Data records
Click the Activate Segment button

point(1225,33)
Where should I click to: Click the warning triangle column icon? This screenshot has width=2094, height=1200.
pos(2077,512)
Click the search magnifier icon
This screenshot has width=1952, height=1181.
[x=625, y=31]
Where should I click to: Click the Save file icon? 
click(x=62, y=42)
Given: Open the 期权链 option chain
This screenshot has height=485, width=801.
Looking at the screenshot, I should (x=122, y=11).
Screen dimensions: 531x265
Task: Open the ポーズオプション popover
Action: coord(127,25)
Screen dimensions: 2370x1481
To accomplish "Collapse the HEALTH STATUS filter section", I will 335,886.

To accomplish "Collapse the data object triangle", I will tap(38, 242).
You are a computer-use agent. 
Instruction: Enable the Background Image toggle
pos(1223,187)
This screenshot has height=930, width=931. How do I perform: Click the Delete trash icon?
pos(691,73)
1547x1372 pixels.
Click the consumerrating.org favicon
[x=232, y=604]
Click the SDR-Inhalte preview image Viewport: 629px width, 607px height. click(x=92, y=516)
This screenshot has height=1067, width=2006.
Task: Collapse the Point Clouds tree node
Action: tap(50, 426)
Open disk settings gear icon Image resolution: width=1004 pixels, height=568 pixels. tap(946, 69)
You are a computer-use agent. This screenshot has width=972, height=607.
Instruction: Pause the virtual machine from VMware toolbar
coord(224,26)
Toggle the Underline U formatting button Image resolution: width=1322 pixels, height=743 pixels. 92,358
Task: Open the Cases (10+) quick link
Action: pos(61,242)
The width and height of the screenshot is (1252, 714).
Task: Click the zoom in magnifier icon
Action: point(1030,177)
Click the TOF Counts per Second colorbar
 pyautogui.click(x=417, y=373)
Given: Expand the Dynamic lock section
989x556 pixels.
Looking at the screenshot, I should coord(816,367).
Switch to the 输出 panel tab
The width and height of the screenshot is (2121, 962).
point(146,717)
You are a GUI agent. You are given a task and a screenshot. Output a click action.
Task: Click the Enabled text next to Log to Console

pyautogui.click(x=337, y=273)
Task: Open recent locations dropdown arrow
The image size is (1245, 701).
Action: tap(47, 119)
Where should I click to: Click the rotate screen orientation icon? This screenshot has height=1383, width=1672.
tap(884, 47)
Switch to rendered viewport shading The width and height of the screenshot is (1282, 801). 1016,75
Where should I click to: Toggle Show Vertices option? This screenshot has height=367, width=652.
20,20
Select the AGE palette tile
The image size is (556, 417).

» ASSIGNED TASK
Which lines run from the one containing "1547x1372 pixels." to the end of the entries above? Print them exactly, both ends included, and nothing else.

» SOLUTION TO THIS PROBLEM
1547x1372 pixels.
Click the consumerrating.org favicon
[x=232, y=604]
Click the SDR-Inhalte preview image Viewport: 629px width, 607px height. click(x=92, y=516)
This screenshot has height=1067, width=2006.
Task: Collapse the Point Clouds tree node
Action: tap(50, 426)
Open disk settings gear icon Image resolution: width=1004 pixels, height=568 pixels. tap(946, 69)
You are a computer-use agent. This screenshot has width=972, height=607.
Instruction: Pause the virtual machine from VMware toolbar
coord(224,26)
Toggle the Underline U formatting button Image resolution: width=1322 pixels, height=743 pixels. 92,358
Task: Open the Cases (10+) quick link
Action: pos(61,242)
The width and height of the screenshot is (1252, 714).
Task: Click the zoom in magnifier icon
Action: point(1030,177)
Click the TOF Counts per Second colorbar
 pyautogui.click(x=417, y=373)
Given: Expand the Dynamic lock section
989x556 pixels.
Looking at the screenshot, I should coord(816,367).
Switch to the 输出 panel tab
The width and height of the screenshot is (2121, 962).
point(146,717)
You are a GUI agent. You are given a task and a screenshot. Output a click action.
Task: Click the Enabled text next to Log to Console

pyautogui.click(x=337, y=273)
Task: Open recent locations dropdown arrow
The image size is (1245, 701).
Action: tap(47, 119)
Where should I click to: Click the rotate screen orientation icon? This screenshot has height=1383, width=1672.
tap(884, 47)
Switch to rendered viewport shading The width and height of the screenshot is (1282, 801). 1016,75
Where should I click to: Toggle Show Vertices option? This screenshot has height=367, width=652.
20,20
Select the AGE palette tile
The image size is (556, 417).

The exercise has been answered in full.